Segment Start: Exercise material

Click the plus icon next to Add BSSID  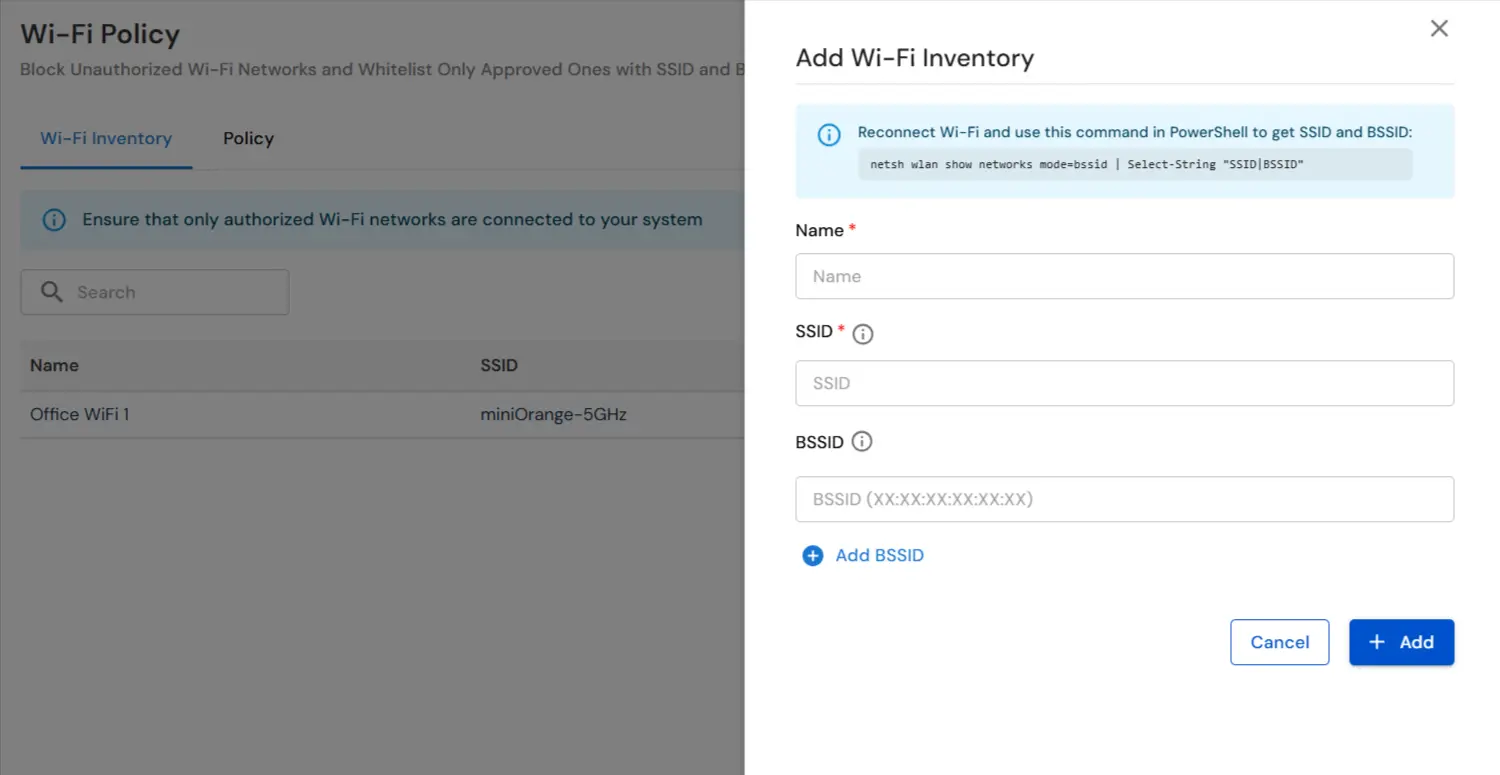pos(812,555)
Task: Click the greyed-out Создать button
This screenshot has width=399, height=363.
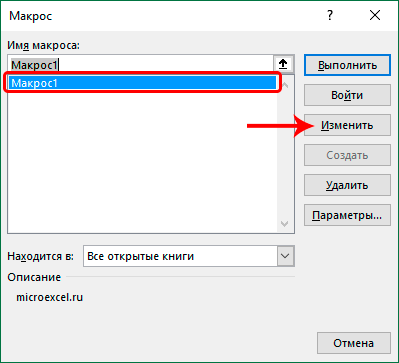Action: [x=347, y=155]
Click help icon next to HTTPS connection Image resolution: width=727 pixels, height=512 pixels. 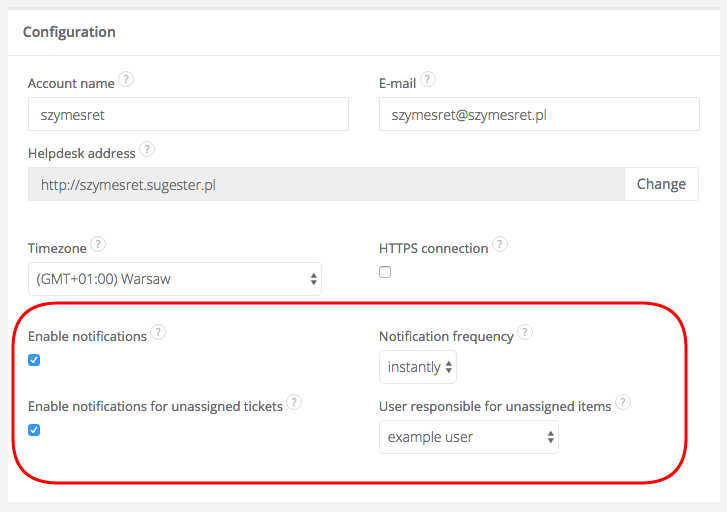(500, 244)
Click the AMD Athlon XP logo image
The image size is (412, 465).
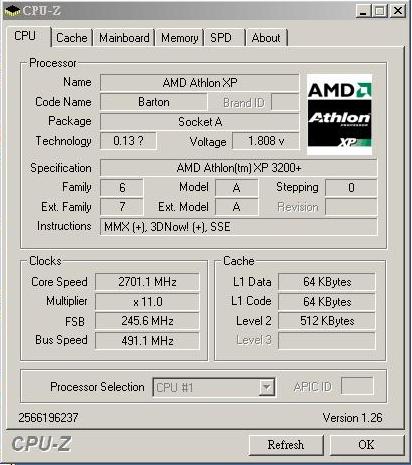click(339, 114)

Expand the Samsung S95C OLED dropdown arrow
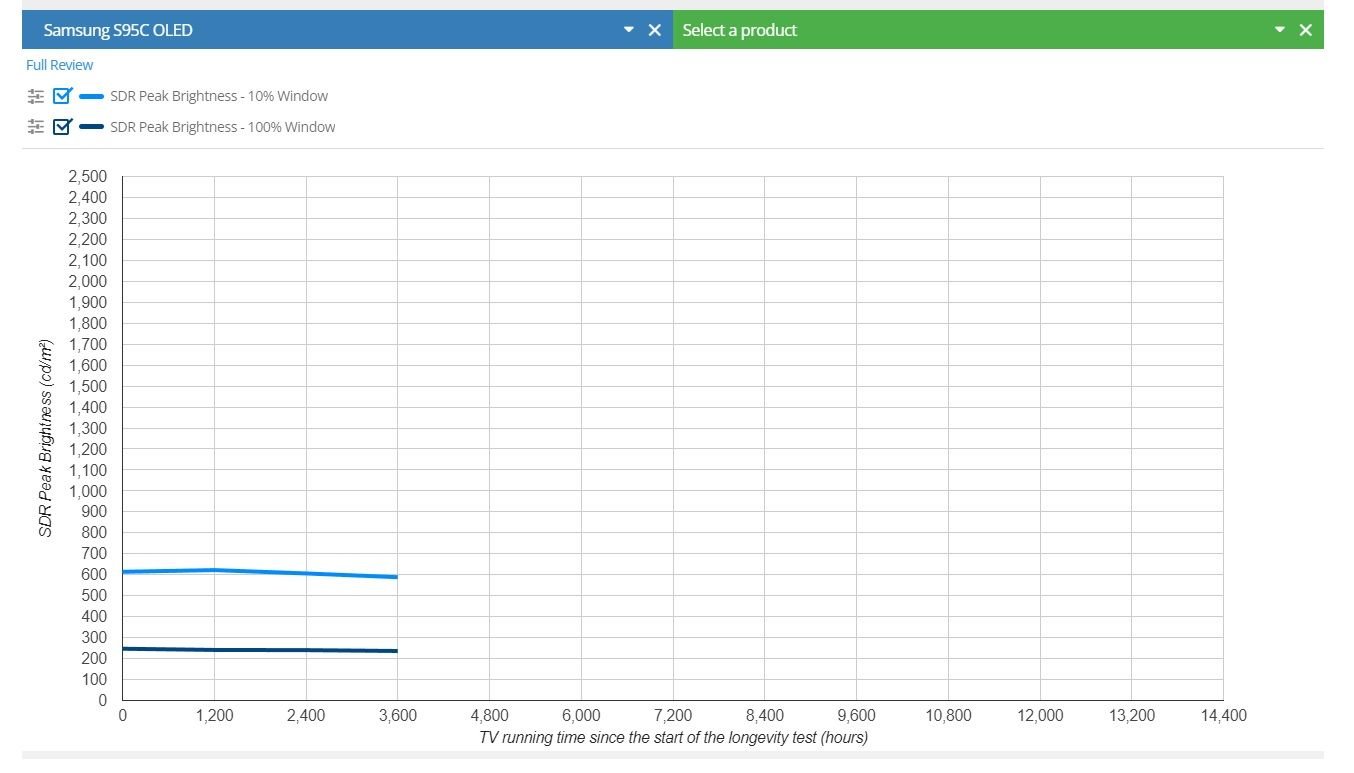pyautogui.click(x=629, y=30)
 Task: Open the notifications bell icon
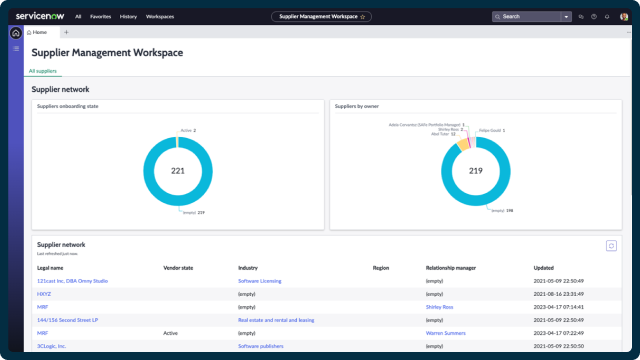607,17
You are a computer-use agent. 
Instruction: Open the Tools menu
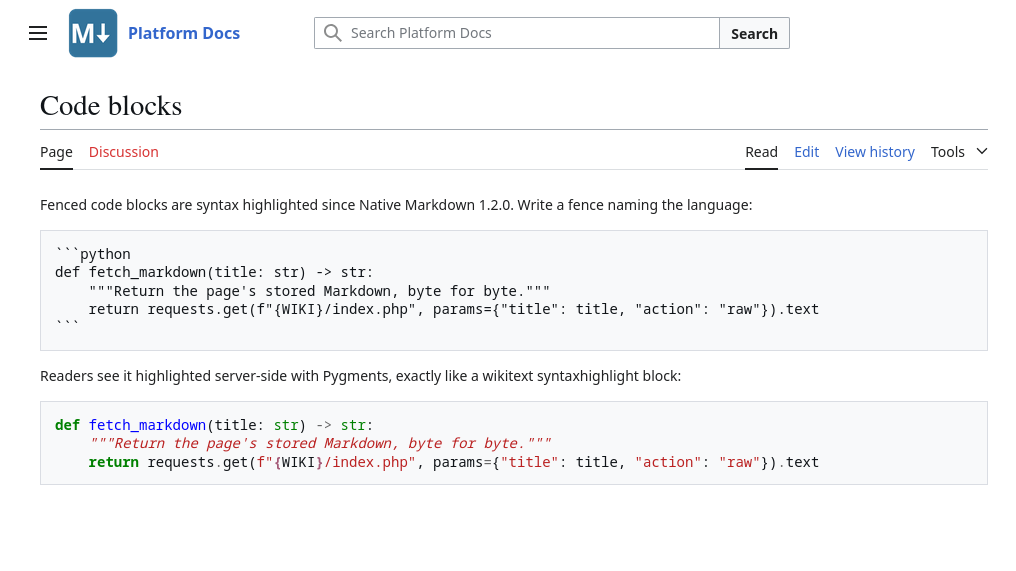[947, 152]
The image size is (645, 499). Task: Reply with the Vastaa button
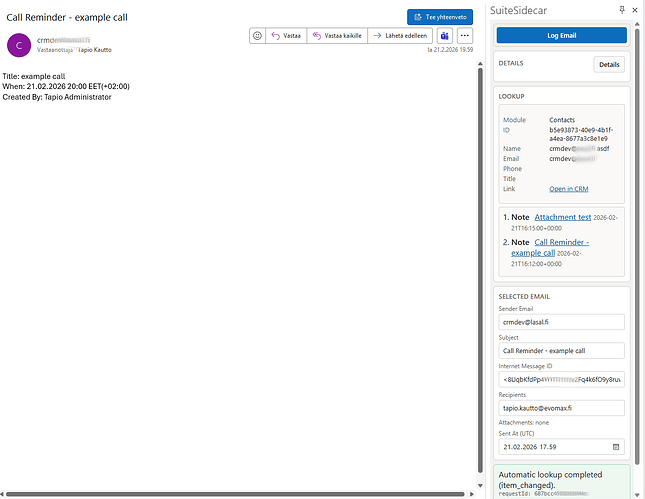pos(286,35)
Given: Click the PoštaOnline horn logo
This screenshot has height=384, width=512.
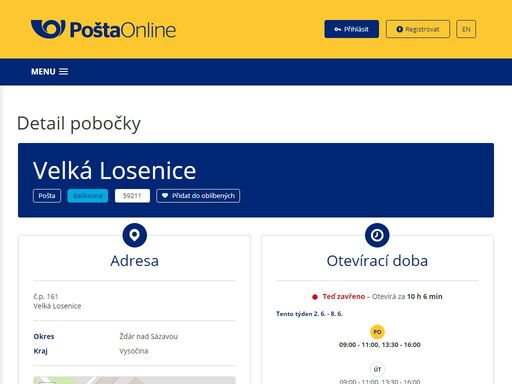Looking at the screenshot, I should coord(48,29).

Segment End: Exercise material

Task:
Each line above that holds the string "logo" should be copied and shown.

Output of the exercise:
Click the AMD Athlon XP logo image
Given: Click the PoštaOnline horn logo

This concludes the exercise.